Shilling comprises the practice of placing material (which may or may not be your own opinion) in public forums at the behest of your employer, without stating that you're doing it for your employer's reasons, with their money.

I'd like to make a distinction between advocacy (no matter how strident, wrongheaded, or fabulously biased) and shilling. In my view, as long as you state or write or say your own opinion, and it really is your own opinion, that doesn't constitute shilling or astroturfing. It's mere advocacy.

Astroturfing (in my view) comprises the practice of flooding a public forum with material that purports to originate at the "grass roots" - from many, supposedly real, people. If the corporation employs those supposedly real people who post marketeer's material as their own opinions, it's astroturfing.

Shilling Stinks

I think that shilling constitutes an unfair form of advertising. Ordinary opinions, based on experience, gain credence from the fact that the person who states the opinion actually tried whatever makes up the subject of the opinion. The opinion carries the weight of that experience.

Expert opinions carry credence because the expert nominally has examined all the alternatives, thoroughly and without bias. An expert opinion, from a think tank or authority figure, carries weight because many or most alternatives got examined in the course of determining the expert opinion.

Astroturfing has some of the same problems as shilling. Ideally, the material in a given public forum should carry the weight of mass opinion. If enough people believe a certain way, we should give that belief some credence. If a corporation fills a public forum with material that the corporation paid for, one may end up giving credence to a viewpoint that doesn't constitute a real mass opinion. Most of the public may in fact feel otherwise.

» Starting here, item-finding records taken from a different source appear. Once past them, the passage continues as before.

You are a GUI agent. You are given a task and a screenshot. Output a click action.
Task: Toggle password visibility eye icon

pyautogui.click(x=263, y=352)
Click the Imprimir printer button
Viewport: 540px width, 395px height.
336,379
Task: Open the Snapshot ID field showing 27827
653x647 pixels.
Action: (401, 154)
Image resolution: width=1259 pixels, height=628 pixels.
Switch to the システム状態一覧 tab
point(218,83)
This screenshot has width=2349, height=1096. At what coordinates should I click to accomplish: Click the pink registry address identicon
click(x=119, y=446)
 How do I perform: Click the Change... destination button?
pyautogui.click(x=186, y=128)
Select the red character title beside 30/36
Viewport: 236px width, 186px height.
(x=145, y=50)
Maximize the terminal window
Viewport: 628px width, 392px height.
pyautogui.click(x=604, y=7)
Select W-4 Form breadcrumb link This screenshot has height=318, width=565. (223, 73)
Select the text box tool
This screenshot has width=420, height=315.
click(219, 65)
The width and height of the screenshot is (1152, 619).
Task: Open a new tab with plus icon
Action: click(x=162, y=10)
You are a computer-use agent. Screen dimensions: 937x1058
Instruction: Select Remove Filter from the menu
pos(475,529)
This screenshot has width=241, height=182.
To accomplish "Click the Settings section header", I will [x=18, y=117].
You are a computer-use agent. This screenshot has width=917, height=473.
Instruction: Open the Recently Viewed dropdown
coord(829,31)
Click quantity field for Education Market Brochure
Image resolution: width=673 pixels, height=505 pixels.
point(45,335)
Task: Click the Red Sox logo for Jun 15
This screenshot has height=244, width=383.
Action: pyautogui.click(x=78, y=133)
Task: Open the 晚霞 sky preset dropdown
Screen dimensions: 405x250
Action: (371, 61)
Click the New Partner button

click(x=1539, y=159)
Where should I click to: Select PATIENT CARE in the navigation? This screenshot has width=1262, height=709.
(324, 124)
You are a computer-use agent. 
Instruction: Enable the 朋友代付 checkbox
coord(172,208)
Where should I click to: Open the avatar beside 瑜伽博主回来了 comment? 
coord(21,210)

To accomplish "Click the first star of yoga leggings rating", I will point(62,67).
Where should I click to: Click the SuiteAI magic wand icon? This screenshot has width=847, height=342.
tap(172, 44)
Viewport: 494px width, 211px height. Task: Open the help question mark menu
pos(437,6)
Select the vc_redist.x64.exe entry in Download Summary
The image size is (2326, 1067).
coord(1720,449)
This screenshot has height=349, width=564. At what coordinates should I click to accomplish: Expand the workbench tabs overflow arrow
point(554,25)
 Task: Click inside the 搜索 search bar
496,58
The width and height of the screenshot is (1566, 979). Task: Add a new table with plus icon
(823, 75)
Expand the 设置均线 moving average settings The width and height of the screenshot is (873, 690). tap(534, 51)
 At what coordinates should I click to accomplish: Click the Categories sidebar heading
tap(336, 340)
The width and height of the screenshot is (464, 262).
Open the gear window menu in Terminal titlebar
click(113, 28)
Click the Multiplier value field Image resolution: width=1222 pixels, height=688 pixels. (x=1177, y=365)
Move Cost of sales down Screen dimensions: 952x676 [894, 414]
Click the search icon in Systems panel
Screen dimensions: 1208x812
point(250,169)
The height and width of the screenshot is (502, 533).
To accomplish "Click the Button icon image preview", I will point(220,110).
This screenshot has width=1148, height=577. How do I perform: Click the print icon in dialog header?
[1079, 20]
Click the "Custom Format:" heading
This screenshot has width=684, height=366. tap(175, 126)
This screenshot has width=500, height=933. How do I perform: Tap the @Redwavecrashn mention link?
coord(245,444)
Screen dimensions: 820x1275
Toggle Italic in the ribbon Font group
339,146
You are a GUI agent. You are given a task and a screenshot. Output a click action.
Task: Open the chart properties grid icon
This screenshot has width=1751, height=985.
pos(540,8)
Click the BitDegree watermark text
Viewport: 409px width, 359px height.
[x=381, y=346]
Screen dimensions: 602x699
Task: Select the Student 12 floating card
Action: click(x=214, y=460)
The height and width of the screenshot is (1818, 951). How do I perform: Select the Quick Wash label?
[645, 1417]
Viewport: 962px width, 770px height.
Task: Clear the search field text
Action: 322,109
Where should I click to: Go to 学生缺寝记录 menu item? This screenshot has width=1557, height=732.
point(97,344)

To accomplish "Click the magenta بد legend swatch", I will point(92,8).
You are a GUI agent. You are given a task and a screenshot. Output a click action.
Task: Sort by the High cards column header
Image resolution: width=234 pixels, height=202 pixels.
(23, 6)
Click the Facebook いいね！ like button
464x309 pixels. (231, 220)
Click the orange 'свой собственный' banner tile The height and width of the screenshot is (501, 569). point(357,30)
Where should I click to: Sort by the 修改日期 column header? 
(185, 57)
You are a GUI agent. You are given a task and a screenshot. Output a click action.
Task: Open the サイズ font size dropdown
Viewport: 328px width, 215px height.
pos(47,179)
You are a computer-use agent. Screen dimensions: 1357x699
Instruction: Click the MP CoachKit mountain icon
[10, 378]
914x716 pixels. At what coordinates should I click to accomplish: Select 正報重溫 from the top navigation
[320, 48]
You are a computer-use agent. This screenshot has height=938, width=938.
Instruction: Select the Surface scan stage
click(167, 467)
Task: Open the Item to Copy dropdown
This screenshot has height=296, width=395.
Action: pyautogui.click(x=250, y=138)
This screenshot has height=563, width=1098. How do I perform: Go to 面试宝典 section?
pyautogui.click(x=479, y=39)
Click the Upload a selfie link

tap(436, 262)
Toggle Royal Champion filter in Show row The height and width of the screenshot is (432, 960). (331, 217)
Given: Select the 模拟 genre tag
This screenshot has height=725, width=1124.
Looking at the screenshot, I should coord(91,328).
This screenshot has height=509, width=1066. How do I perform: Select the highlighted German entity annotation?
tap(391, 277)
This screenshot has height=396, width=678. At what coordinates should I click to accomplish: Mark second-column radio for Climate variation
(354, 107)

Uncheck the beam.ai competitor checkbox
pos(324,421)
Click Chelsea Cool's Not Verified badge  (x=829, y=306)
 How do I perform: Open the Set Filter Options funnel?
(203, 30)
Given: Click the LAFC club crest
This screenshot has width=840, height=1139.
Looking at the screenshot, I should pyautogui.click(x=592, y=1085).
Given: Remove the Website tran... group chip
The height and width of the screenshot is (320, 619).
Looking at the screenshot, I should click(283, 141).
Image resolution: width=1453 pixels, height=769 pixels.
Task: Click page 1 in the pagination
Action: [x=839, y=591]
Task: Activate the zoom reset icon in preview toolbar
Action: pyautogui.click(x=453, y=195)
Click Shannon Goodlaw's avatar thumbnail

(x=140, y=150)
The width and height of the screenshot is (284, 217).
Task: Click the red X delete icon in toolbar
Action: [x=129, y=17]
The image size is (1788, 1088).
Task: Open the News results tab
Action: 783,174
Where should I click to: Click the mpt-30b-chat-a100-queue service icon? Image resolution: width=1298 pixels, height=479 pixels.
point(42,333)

Shilling and astroturfing share the same problem. Practitioners of both hope to give their viewpoint a great deal more credence by concealing its origins.

MSFT Shilling and Astroturfing

Fake letters-to-the-editor provoked at least one nominally humorous editorial in 1998.

Microsoft had a front company lobby to have Google investigated on anti-trust charges in the European Union.

Astroturfing of The Register reporter seems a bit more subtle than most, and deserves a better explanation. In 2001, a major industry analyst, Gartner, advised its clients to stop using IIS 5.0. An online publication, The Register got hold of a MSFT sales channel notice promising better security for IIS 5.0 while MSFT writes IIS 6.0. The Register printed part of the sales channel letter. Over the next 24 hours, The Register got a bunch of letters from nominally "real" people outlining the rest of the talking points The Register had left out of the first report, essentially confirming that MSFT gets people to astroturf for them.

Just to clarify the multiple, confusing allegations of letter writing campaigns, I perceive two sets of articles on it. First, an April 10, 1998 Los Angeles Times article (only abstract can be had on-line for free) led to several of the articles above.

The second set of articles stems from an August 23, 2001 LA Times article. Again, only the abstract is available on-line for free. This is the campaign that had dead people writing in support of MSFT.

Except maybe in the case of stuffing an on-line ballot box, nobody can object to any of the material itself in the context of the usual press release and advertising output of a major USA corporation. Microsoft tried to conceal the origin of this material. The material gains credibility if one reads it in the context of a whitepaper from an unbiased think tank, or Joe Sixpack writing a letter to the editor of the local paper, or some techno-nerd posting to an on-line forum.

I grant that the fake user testimonials don't truly constitute shilling - after all, the fake testimonials appeared on MSFT's own web site. I also grant that many companies other than have membership in lobbying organizations. I do think that the fake testimonials, and the solicitation of other already-pro-MSFT companies to join a lobbying group help support the notion that one must examine very critically any pro-MSFT opinion that appears publicly. Darn near anything, from a "12 year old boy's opinion" to "unbiased research" to lobbying group PR to an online ballot box can contain MSFT propaganda, not the opinions or research or indenpendent thought they purport to contain.

Conclusion

The alert reader cannot believe any pro-Microsoft opinion presented in any forum.

I remain morally certain that some people hold legitimate pro-Microsoft opinions, with better or worse justification. Microsoft, or its public relations company(s), have so muddied the water with all the shilling and astroturfing that a neutral observer cannot determine whether a paid shill produced an arbitrary pro-Microsoft opinion as propaganda, or a random person produced it as his or her own opinion.